Supper Club Dinner by Chef Michael Patlazhan at KitchenSurfing Test Kitchen
This past Friday, I was invited to Chef Michael Patlazhan‘s Supper Club that took place at Test Kitchen in Gowanus, Brooklyn. Amongst a few other peers, the most notable guest is Ben Leventhal the co-founder of Eater and President of KitchenSurfing.
Chef Patlazhan, as I soon discover, creates beautiful plates of innovative food that’s heavily inspired by molecular gastronomy and seasonal ingredients. He was trained at the French Culinary Institute about four years ago. (Prior to his venture to cooking, he was in finance.) After graduation, he worked at a few restaurants like The Dutch and a soon to be shuttered Park Avenue restaurant in the Upper East Side.
KitchenSurfing is a marketplace for chefs. Where they match up personal chefs and people who need a cook at high and low price points and for a variety of types of engagements, from cooking lessons for the kids to fried chicken parties to 10-course anniversary dinners. They hire chefs by testing out their skills based on a dish they would like to cook for Mr. Leventhal and his staff and if they fit into their database and clientele.
KitchenSurfing’s headquarters/test kitchen is a beautiful townhouse (hey, it’s Brooklyn – and it’s certainly not a restaurant) that has three floors. The second floor (where we had dinner) is part of their office shared with a dining area (set with a dark wood kind of picnic table that can comfortably seat eight people), a medium sized kitchen with stainless steel appliances, and an outdoor porch that has a pretty nice view looking out Brooklyn (even a peek of the Whole Foods store that’s under construction.

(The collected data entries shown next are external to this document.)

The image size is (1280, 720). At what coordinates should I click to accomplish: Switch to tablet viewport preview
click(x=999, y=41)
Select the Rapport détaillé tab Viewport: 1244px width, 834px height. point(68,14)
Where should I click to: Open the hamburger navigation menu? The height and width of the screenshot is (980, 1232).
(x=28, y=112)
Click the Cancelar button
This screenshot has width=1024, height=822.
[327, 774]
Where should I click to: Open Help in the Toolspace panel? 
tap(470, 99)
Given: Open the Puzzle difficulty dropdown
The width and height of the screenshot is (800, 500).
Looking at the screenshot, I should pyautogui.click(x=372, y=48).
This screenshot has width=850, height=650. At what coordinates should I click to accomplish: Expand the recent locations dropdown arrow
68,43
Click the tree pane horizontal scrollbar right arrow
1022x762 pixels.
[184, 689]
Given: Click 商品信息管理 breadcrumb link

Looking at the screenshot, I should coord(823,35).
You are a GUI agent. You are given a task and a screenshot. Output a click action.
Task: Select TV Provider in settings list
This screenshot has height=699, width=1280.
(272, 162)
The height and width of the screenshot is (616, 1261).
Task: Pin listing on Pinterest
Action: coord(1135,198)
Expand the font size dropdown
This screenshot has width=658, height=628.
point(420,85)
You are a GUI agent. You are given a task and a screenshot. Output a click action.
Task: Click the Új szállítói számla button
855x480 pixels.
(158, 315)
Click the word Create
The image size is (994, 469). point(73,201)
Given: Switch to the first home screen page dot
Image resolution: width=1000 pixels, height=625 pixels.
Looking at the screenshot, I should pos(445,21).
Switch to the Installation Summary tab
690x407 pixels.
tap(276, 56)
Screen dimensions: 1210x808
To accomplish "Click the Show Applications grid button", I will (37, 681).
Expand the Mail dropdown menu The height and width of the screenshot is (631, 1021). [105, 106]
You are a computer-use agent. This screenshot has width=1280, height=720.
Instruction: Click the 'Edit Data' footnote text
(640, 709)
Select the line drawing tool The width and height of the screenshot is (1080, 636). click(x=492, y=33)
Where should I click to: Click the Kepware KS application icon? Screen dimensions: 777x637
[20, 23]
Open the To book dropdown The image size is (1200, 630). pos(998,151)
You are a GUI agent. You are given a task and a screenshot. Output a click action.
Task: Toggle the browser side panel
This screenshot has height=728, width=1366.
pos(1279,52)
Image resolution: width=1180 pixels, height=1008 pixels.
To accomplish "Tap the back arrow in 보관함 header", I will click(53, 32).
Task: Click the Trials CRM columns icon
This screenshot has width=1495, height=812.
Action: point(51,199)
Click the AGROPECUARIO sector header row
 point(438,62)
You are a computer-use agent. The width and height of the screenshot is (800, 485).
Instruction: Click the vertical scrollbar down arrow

Anyway, on to Chef Patlazhan’s beautiful food:
We started with baby beets, radish, apple, sorrel, cocoa, wild rice, mustard yogurt. This kind of plating reminds me of Michelin-starred restaurants that are whimsical, fun and beautiful. Every bite was different; refreshing and the varying textures and flavors (sweet, bitter, tart, and spicy) made it intriguing.
The blue crab, avocado, sriracha, soy sauce “caviar”, yuzu, quinoa chips, and mustard green purée vaguely reminds me of Eleven Madison Park’s plating (two revolutions ago) of having sweet crab meat that’s tightly rolled in thin avocado slices and the roll’s length was briefly blow torched. The torching is not just for show, it does give a vague caramel/smoky flavors to the sweet avocado. The sweet-tart yuzu, crispy quinoa chips and soy sauce “caviar” worked wonders with the sweet crab.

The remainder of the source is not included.